╭──
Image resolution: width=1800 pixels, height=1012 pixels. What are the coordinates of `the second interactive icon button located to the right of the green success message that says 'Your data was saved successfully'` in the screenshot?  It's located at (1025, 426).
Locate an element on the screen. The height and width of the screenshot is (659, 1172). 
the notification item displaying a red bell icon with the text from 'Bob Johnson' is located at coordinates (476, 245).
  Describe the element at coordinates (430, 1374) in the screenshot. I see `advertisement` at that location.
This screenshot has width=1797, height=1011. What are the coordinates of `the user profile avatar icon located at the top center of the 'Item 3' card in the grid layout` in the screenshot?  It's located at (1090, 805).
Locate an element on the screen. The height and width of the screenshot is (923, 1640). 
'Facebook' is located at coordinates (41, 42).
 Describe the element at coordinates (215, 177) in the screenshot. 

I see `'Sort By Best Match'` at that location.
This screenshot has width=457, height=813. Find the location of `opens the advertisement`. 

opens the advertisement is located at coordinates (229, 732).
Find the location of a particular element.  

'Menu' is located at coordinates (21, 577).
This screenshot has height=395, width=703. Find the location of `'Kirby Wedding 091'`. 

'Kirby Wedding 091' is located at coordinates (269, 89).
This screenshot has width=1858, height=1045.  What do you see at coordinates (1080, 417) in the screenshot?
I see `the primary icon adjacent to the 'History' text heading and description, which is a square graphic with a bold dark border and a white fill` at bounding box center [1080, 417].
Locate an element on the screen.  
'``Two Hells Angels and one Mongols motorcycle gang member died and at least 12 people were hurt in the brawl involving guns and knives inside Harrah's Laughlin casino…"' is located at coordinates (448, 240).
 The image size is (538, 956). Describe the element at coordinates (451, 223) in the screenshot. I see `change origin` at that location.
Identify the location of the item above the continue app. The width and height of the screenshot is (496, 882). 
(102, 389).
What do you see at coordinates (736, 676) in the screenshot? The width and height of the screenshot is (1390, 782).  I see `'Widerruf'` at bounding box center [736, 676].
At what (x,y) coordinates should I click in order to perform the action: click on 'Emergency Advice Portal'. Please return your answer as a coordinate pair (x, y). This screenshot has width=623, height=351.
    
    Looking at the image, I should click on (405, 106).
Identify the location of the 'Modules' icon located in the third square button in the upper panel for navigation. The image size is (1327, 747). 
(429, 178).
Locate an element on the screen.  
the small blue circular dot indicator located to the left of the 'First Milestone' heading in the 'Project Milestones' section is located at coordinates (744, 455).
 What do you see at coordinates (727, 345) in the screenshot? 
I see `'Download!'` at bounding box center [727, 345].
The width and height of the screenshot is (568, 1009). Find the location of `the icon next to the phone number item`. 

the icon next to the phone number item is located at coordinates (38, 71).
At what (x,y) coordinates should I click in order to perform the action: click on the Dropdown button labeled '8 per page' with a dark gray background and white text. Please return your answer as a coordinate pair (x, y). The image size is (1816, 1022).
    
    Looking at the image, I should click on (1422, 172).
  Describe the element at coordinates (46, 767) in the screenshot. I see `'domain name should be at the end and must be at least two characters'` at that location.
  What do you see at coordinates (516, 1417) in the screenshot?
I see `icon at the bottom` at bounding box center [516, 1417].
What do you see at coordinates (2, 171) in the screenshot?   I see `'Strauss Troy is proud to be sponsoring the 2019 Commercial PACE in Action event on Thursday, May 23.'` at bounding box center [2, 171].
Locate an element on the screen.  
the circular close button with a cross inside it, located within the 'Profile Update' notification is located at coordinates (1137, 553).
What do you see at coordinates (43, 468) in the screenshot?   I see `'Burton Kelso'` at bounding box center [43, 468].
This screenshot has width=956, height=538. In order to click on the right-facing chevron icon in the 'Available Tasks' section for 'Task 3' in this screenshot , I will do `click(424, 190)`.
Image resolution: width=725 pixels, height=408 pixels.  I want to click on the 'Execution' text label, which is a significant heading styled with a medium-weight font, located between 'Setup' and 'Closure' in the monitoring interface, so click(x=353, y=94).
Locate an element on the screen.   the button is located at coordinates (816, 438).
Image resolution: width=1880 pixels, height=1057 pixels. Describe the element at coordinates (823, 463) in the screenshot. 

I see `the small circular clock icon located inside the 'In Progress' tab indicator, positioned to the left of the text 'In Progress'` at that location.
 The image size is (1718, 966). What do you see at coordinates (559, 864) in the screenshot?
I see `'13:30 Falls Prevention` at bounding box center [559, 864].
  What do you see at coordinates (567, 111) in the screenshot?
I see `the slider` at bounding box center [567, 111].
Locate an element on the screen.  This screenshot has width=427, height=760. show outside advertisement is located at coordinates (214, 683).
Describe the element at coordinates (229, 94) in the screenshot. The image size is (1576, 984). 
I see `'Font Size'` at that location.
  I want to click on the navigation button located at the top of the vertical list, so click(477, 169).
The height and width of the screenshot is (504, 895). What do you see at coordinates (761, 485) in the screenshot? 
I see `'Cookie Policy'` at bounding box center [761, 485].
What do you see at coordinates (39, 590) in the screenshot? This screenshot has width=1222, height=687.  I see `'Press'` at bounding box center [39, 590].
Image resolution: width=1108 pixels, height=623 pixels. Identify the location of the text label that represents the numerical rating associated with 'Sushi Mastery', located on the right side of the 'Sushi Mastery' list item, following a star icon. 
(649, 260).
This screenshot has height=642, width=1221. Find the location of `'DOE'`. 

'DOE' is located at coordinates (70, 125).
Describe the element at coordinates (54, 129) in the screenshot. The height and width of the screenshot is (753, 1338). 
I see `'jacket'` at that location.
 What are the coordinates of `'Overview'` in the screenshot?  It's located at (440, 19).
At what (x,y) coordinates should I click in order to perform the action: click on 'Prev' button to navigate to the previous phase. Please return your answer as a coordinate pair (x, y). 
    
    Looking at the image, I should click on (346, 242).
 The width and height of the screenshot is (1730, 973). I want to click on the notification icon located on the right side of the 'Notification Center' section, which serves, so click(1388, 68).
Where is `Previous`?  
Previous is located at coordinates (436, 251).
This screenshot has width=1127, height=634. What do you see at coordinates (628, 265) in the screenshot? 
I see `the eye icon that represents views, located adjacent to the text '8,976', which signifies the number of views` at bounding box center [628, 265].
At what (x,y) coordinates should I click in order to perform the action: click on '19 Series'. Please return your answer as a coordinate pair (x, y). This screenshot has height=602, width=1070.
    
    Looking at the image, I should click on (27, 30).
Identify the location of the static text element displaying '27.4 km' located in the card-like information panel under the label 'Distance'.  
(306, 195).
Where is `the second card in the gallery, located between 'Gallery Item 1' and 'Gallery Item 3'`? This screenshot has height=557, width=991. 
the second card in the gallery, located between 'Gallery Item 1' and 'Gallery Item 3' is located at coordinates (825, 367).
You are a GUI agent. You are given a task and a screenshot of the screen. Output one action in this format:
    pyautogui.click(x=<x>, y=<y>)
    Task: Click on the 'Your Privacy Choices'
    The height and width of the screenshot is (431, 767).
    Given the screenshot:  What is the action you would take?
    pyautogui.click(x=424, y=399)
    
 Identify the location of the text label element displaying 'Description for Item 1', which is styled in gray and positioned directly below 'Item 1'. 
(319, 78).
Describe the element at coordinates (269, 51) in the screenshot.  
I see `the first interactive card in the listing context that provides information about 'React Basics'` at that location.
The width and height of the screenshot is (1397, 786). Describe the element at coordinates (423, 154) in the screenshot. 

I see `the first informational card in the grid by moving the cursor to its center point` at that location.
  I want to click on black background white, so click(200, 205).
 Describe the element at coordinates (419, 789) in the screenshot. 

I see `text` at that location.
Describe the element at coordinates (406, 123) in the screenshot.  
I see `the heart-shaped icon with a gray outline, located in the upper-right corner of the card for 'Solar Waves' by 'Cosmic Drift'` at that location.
╰──
Exercise =>
Please copy out the data above with every "Locate an element on the screen" swapped for "Find an element on the screen", leaving everything else unchanged.

Correct response =>
Image resolution: width=1800 pixels, height=1012 pixels. What are the coordinates of `the second interactive icon button located to the right of the green success message that says 'Your data was saved successfully'` in the screenshot?  It's located at (1025, 426).
Find an element on the screen. The height and width of the screenshot is (659, 1172). 
the notification item displaying a red bell icon with the text from 'Bob Johnson' is located at coordinates (476, 245).
  Describe the element at coordinates (430, 1374) in the screenshot. I see `advertisement` at that location.
This screenshot has width=1797, height=1011. What are the coordinates of `the user profile avatar icon located at the top center of the 'Item 3' card in the grid layout` in the screenshot?  It's located at (1090, 805).
Find an element on the screen. The height and width of the screenshot is (923, 1640). 
'Facebook' is located at coordinates (41, 42).
 Describe the element at coordinates (215, 177) in the screenshot. 

I see `'Sort By Best Match'` at that location.
This screenshot has width=457, height=813. Find the location of `opens the advertisement`. 

opens the advertisement is located at coordinates (229, 732).
Find the location of a particular element.  

'Menu' is located at coordinates (21, 577).
This screenshot has height=395, width=703. Find the location of `'Kirby Wedding 091'`. 

'Kirby Wedding 091' is located at coordinates (269, 89).
This screenshot has width=1858, height=1045.  What do you see at coordinates (1080, 417) in the screenshot?
I see `the primary icon adjacent to the 'History' text heading and description, which is a square graphic with a bold dark border and a white fill` at bounding box center [1080, 417].
Find an element on the screen.  
'``Two Hells Angels and one Mongols motorcycle gang member died and at least 12 people were hurt in the brawl involving guns and knives inside Harrah's Laughlin casino…"' is located at coordinates (448, 240).
 The image size is (538, 956). Describe the element at coordinates (451, 223) in the screenshot. I see `change origin` at that location.
Identify the location of the item above the continue app. The width and height of the screenshot is (496, 882). 
(102, 389).
What do you see at coordinates (736, 676) in the screenshot? The width and height of the screenshot is (1390, 782).  I see `'Widerruf'` at bounding box center [736, 676].
At what (x,y) coordinates should I click in order to perform the action: click on 'Emergency Advice Portal'. Please return your answer as a coordinate pair (x, y). This screenshot has width=623, height=351.
    
    Looking at the image, I should click on (405, 106).
Identify the location of the 'Modules' icon located in the third square button in the upper panel for navigation. The image size is (1327, 747). 
(429, 178).
Find an element on the screen.  
the small blue circular dot indicator located to the left of the 'First Milestone' heading in the 'Project Milestones' section is located at coordinates (744, 455).
 What do you see at coordinates (727, 345) in the screenshot? 
I see `'Download!'` at bounding box center [727, 345].
The width and height of the screenshot is (568, 1009). Find the location of `the icon next to the phone number item`. 

the icon next to the phone number item is located at coordinates (38, 71).
At what (x,y) coordinates should I click in order to perform the action: click on the Dropdown button labeled '8 per page' with a dark gray background and white text. Please return your answer as a coordinate pair (x, y). The image size is (1816, 1022).
    
    Looking at the image, I should click on (1422, 172).
  Describe the element at coordinates (46, 767) in the screenshot. I see `'domain name should be at the end and must be at least two characters'` at that location.
  What do you see at coordinates (516, 1417) in the screenshot?
I see `icon at the bottom` at bounding box center [516, 1417].
What do you see at coordinates (2, 171) in the screenshot?   I see `'Strauss Troy is proud to be sponsoring the 2019 Commercial PACE in Action event on Thursday, May 23.'` at bounding box center [2, 171].
Find an element on the screen.  
the circular close button with a cross inside it, located within the 'Profile Update' notification is located at coordinates (1137, 553).
What do you see at coordinates (43, 468) in the screenshot?   I see `'Burton Kelso'` at bounding box center [43, 468].
This screenshot has width=956, height=538. In order to click on the right-facing chevron icon in the 'Available Tasks' section for 'Task 3' in this screenshot , I will do `click(424, 190)`.
Image resolution: width=725 pixels, height=408 pixels.  I want to click on the 'Execution' text label, which is a significant heading styled with a medium-weight font, located between 'Setup' and 'Closure' in the monitoring interface, so click(x=353, y=94).
Find an element on the screen.   the button is located at coordinates (816, 438).
Image resolution: width=1880 pixels, height=1057 pixels. Describe the element at coordinates (823, 463) in the screenshot. 

I see `the small circular clock icon located inside the 'In Progress' tab indicator, positioned to the left of the text 'In Progress'` at that location.
 The image size is (1718, 966). What do you see at coordinates (559, 864) in the screenshot?
I see `'13:30 Falls Prevention` at bounding box center [559, 864].
  What do you see at coordinates (567, 111) in the screenshot?
I see `the slider` at bounding box center [567, 111].
Find an element on the screen.  This screenshot has width=427, height=760. show outside advertisement is located at coordinates (214, 683).
Describe the element at coordinates (229, 94) in the screenshot. The image size is (1576, 984). 
I see `'Font Size'` at that location.
  I want to click on the navigation button located at the top of the vertical list, so click(477, 169).
The height and width of the screenshot is (504, 895). What do you see at coordinates (761, 485) in the screenshot? 
I see `'Cookie Policy'` at bounding box center [761, 485].
What do you see at coordinates (39, 590) in the screenshot? This screenshot has width=1222, height=687.  I see `'Press'` at bounding box center [39, 590].
Image resolution: width=1108 pixels, height=623 pixels. Identify the location of the text label that represents the numerical rating associated with 'Sushi Mastery', located on the right side of the 'Sushi Mastery' list item, following a star icon. 
(649, 260).
This screenshot has height=642, width=1221. Find the location of `'DOE'`. 

'DOE' is located at coordinates (70, 125).
Describe the element at coordinates (54, 129) in the screenshot. The height and width of the screenshot is (753, 1338). 
I see `'jacket'` at that location.
 What are the coordinates of `'Overview'` in the screenshot?  It's located at (440, 19).
At what (x,y) coordinates should I click in order to perform the action: click on 'Prev' button to navigate to the previous phase. Please return your answer as a coordinate pair (x, y). 
    
    Looking at the image, I should click on (346, 242).
 The width and height of the screenshot is (1730, 973). I want to click on the notification icon located on the right side of the 'Notification Center' section, which serves, so click(1388, 68).
Where is `Previous`?  
Previous is located at coordinates (436, 251).
This screenshot has width=1127, height=634. What do you see at coordinates (628, 265) in the screenshot? 
I see `the eye icon that represents views, located adjacent to the text '8,976', which signifies the number of views` at bounding box center [628, 265].
At what (x,y) coordinates should I click in order to perform the action: click on '19 Series'. Please return your answer as a coordinate pair (x, y). This screenshot has height=602, width=1070.
    
    Looking at the image, I should click on (27, 30).
Identify the location of the static text element displaying '27.4 km' located in the card-like information panel under the label 'Distance'.  
(306, 195).
Where is `the second card in the gallery, located between 'Gallery Item 1' and 'Gallery Item 3'`? This screenshot has height=557, width=991. 
the second card in the gallery, located between 'Gallery Item 1' and 'Gallery Item 3' is located at coordinates (825, 367).
You are a GUI agent. You are given a task and a screenshot of the screen. Output one action in this format:
    pyautogui.click(x=<x>, y=<y>)
    Task: Click on the 'Your Privacy Choices'
    The height and width of the screenshot is (431, 767).
    Given the screenshot:  What is the action you would take?
    pyautogui.click(x=424, y=399)
    
 Identify the location of the text label element displaying 'Description for Item 1', which is styled in gray and positioned directly below 'Item 1'. 
(319, 78).
Describe the element at coordinates (269, 51) in the screenshot.  
I see `the first interactive card in the listing context that provides information about 'React Basics'` at that location.
The width and height of the screenshot is (1397, 786). Describe the element at coordinates (423, 154) in the screenshot. 

I see `the first informational card in the grid by moving the cursor to its center point` at that location.
  I want to click on black background white, so click(200, 205).
 Describe the element at coordinates (419, 789) in the screenshot. 

I see `text` at that location.
Describe the element at coordinates (406, 123) in the screenshot.  
I see `the heart-shaped icon with a gray outline, located in the upper-right corner of the card for 'Solar Waves' by 'Cosmic Drift'` at that location.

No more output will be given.